**O QUE SE PEDE**
1 – Segundo o trecho sobre os princípios na Administração Pública, por que o gestor público não pode deixar de observar os princípios? Responda em até três frases.
2 – Reproduza do trecho sobre os princípios na Administração Pública a parte entre "Rememore-se, conforme aduz" e "pelo gestor público.", inclusive.

Rememore-se, conforme aduz Schirato [40], que a Administração Pública está vinculada não só às normas, mas também aos princípios, incumbindo-lhe o atendimento da vontade precípua do direito ao se deparar com um caso concreto. Ratifica-se, portanto, a verdade inolvidável de que os princípios, como normas jurídicas que são, integram a ordem jurídica, sendo indispensável a observância destes pelo gestor público.
O ato administrativo deve obedecer não só aos preceitos positivados, mas também ao ordenamento jurídico como um todo, o que inclui princípios como o da razoabilidade, o qual é objeto de análise de Bulos:
"O princípio da razoabilidade, proporcionalidade ou privação de excesso é o vetor por meio do qual o intérprete busca a adequação, a racionalidade, a idoneidade, a logicidade, o bom senso, a prudência e a moderação no ato de compreender os textos normativos, eliminando o arbítrio e o abuso de poder" [41].

**SEGMENTO DE DADOS**
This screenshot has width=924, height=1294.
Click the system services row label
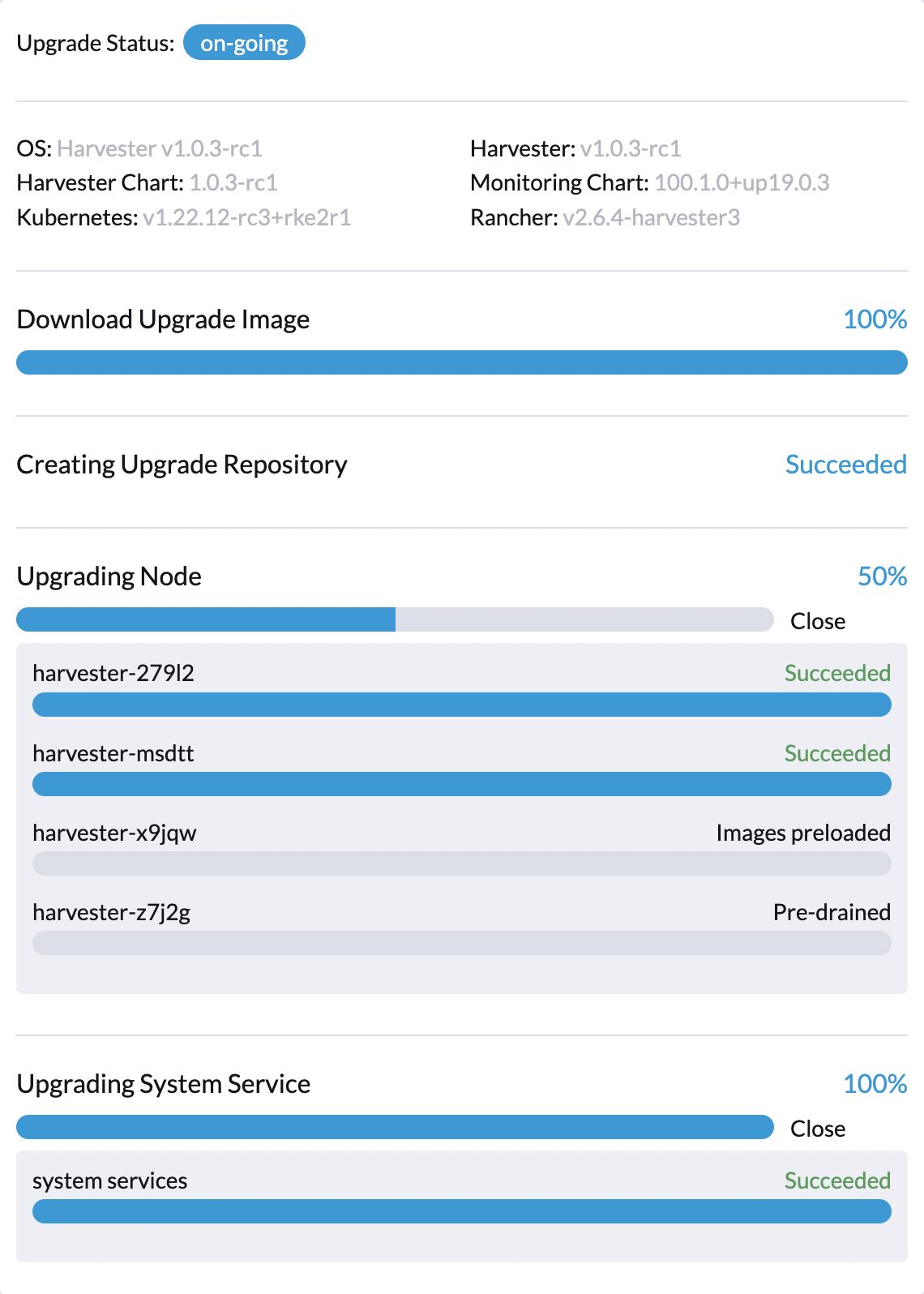pos(109,1181)
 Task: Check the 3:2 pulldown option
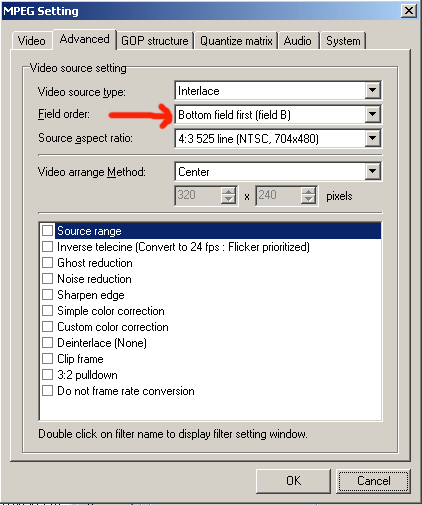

**RESPOSTAS ABAIXO**
1 – Porque os princípios são normas jurídicas e, como tais, integram a ordem jurídica. A Administração Pública está vinculada não só às normas, mas também aos princípios. Por isso, é indispensável que o gestor público os observe.

2 –
Rememore-se, conforme aduz Schirato [40], que a Administração Pública está vinculada não só às normas, mas também aos princípios, incumbindo-lhe o atendimento da vontade precípua do direito ao se deparar com um caso concreto. Ratifica-se, portanto, a verdade inolvidável de que os princípios, como normas jurídicas que são, integram a ordem jurídica, sendo indispensável a observância destes pelo gestor público.